Solomon’s temple was great. He had it built from the mighty cedars of Lebanon. 1 Kings 5:13-18 13 King Solomon conscripted laborers from all Israel—thirty thousand men. 14 He sent them off to Lebanon in shifts of ten thousand a month, so that they spent one month in Lebanon and two months at home. Adoniram was in charge of the forced labor. 15 Solomon had seventy thousand carriers and eighty thousand stonecutters in the hills, 16 as well as thirty-three hundred foremen who supervised the project and directed the workmen. 17 At the king’s command they removed from the quarry large blocks of quality stone to provide a foundation of dressed stone for the temple. 18 The craftsmen of Solomon and Hiram and the men of Gebal cut and prepared the timber and stone for the building of the temple. Solomon’s temple was magnificent. But it was inferior to the messianic temple in that it was geocentric and that it was built with human hands. It was of this world, so to speak. It was magnificent indeed, but you had to go to Jerusalem to see it. It was geocentric; it was limited only to the land. And it was built by human hands. Thus it was fallible and destructible. It was indeed destroyed in 586 BC at the hands of the Babylonians. They rebuilt it only to have it destroyed again in 70 AD at the hands of the Romans. However, the temple built by Jesus, the Son of David, is not a temple built with human hands but is a spiritual reality, a spiritual temple built by the Lord Jesus himself and it will never be destroyed. Not even the gates of Hades could prevail against it.

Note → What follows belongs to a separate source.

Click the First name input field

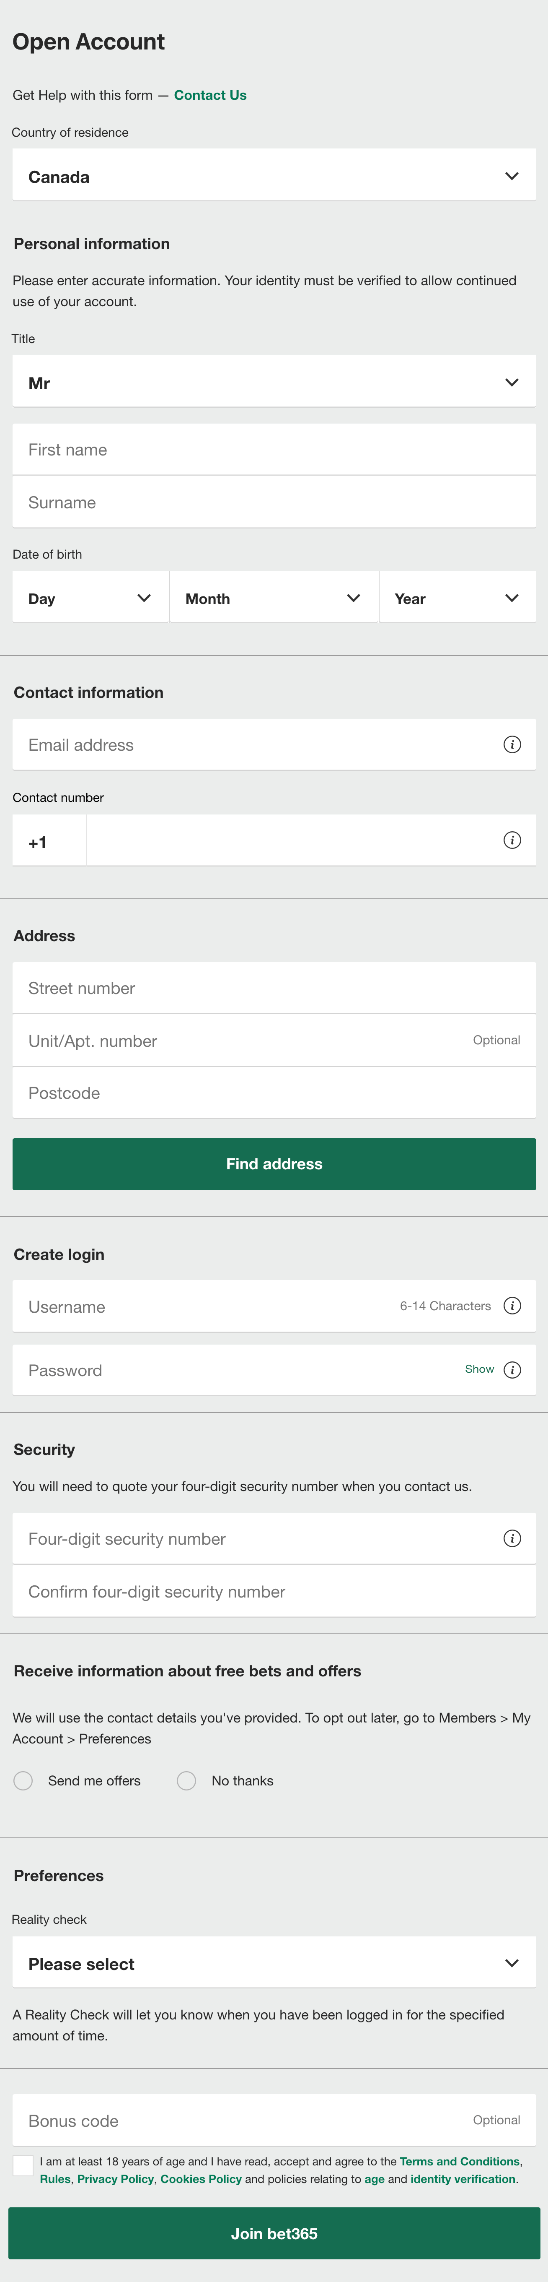pos(274,449)
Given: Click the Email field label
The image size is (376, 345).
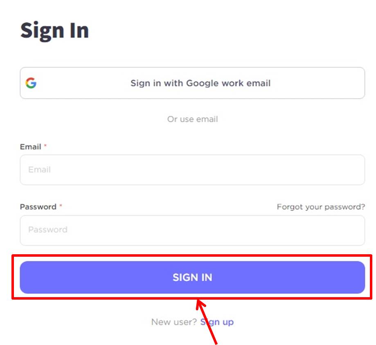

We are that temple. Think about what that means.
TYPES EXIST TO TEACH US.
Animal sacrifices were put in place to help humans understand the gravity of sin, the penalty of sin the fact that sin must be punished and atoned for and that without the shedding of blood there is no forgiveness of sins. So there was a sacrificial system in place throughout the OC age in which God’s people constantly made bloody sacrifices. Those sacrifices were a picture of what the blood of Jesus would ultimately do.
In the same way, the temple was a picture. It and before it the tabernacle existed to show in a physical way that the glory of God could not fully dwell with man and that there is a veil of separation between the Most Holy place where God dwells and the rest. The fact that only the high priest could enter in and only after various ceremonial washings and cleansings and only with blood painted a picture of the fact that God is Holy and cannot dwell with that which is unclean, lest he destroy them. These are concepts illustrated by the types and shadows of the OC that help us grasp the realities that we have in the NC in Christ.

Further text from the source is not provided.